Today, just 10 homes have been built on 106 lots in WindMark's first phase; half of them are for resale. More than 40 percent of the remaining lots are also back on the market.
Markwell said he's telling sellers to hang tight. St. Joe, which owns 80 percent of Gulf County, persuaded the county to reroute about 4 miles of Highway 98 around the development. The new road opened on Thursday.
Before the boom turned to bust, Cynthia Parker of Birmingham sold and made a tidy profit on two lots in WindMark. A third lot she bought, however, has been on the market for more than a year at $695,000. But that didn't stop Parker from picking up another site in the project's latest release.
"Sales have slowed dramatically, but I have complete faith in the area and St. Joe," said Parker, who intends to build a vacation home at WindMark. "Anybody that can move a state highway is probably going to be able to do anything they want to do."
In response to the downturn, St. Joe is moving out of home building and will sell more lots directly to builders. The company is also offering special incentives to buyers and is giving site owners more time to build.
"We have to make sure we do not jeopardize the long-term value of the company," Rummell said. "I've said before there is going to be risk in a quarter. But one thing we will never risk is the balance sheet. We are built to work our way through this to come out stronger on the other side."
St. Joe will also undoubtedly benefit from a relocated airport in Panama City. Plans for the larger facility were approved by the Federal Aviation Administration on Friday. The company owns 75,000 acres surrounding the new airport site in northwest Bay County and has promised to donate 4,000 acres for the facility. Though construction could begin as early as next year, progress may be delayed by airport opponents who are likely to fight the FAA's decision in court.
Analysts who have recently downgraded St. Joe are focused less on the airport debate than other potential drags on earnings. Alex Barron of JMP Securities in San Francisco thinks St. Joe's planned sales to home builders, who are also suffering from weak sales, won't be as lucrative as hoped. He is also concerned about the glut of resale property at St. Joe's developments. "Who wants to live in a community where everything is for sale or rent?" he said.

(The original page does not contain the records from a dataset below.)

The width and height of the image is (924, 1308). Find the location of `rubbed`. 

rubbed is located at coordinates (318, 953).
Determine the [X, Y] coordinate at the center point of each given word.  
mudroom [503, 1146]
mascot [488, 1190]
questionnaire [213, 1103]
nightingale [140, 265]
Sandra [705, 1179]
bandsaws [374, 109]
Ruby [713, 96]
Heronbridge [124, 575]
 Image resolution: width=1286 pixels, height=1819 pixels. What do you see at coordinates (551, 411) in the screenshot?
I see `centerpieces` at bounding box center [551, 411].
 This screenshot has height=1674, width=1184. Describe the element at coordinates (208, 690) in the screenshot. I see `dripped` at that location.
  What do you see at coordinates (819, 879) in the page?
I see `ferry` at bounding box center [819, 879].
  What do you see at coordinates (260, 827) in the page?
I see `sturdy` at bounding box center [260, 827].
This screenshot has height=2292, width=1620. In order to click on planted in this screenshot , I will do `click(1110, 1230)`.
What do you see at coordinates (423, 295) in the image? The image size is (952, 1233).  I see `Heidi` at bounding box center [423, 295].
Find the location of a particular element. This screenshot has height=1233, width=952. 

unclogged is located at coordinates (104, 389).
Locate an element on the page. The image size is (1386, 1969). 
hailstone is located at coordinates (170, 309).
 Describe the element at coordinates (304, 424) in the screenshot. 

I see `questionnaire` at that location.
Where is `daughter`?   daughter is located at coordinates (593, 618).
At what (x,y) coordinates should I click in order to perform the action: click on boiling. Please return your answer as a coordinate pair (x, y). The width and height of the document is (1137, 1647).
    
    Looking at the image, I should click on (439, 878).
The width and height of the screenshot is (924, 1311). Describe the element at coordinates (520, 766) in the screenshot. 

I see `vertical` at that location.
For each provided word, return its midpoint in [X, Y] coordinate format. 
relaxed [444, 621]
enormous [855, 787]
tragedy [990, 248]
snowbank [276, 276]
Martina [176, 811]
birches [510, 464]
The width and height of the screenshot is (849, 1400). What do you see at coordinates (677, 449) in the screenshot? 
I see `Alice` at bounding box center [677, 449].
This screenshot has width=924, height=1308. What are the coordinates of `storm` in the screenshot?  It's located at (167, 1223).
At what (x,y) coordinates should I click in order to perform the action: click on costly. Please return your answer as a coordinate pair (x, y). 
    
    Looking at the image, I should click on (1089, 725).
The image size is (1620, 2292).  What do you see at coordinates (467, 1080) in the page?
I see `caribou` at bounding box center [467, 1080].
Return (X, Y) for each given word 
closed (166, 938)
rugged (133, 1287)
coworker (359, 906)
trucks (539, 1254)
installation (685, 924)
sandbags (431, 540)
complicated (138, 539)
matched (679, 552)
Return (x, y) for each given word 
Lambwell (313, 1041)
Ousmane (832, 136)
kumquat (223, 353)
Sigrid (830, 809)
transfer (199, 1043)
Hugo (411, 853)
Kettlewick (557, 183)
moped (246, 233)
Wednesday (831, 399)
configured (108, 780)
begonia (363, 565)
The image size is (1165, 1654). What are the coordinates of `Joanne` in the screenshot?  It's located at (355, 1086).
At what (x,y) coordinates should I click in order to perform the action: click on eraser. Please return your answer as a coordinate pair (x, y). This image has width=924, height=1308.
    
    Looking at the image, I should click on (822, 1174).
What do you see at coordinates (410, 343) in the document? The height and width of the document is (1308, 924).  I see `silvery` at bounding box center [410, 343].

But Sheila McGrath of Ryan Beck & Co. remains bullish on St. Joe, believing a new airport (which can accommodate larger jets) will open the area to wealthy second-home buyers from the Northeast. She said the company's major stockholders - 15 of whom own 71 percent of the shares - are looking for long-term payback.
"You have to own this company with a 24-month horizon," she said.
St. Joe is fortunate that major shareholders aren't breathing down its neck when earnings hinge on prospective buyers like Janet Weidmann.
The 52-year-old real estate broker from Atlanta has been renting at WaterColor with her husband for several years. But with four kids in college, they were unable to buy. Now the kids are through college, prices at St. Joe's projects have fallen, and the developer is even throwing in free furniture.
But Weidmann, who quizzed a RiverCamps salesman about hurricanes, termites and mosquitoes, wasn't motivated to buy.
"If I were putting money on anybody, it would be on St. Joe, because it's got deep pockets," Weidmann said. "But I decided I could spend $5,000 a year to rent for the next 80 years and still come out even at today's prices."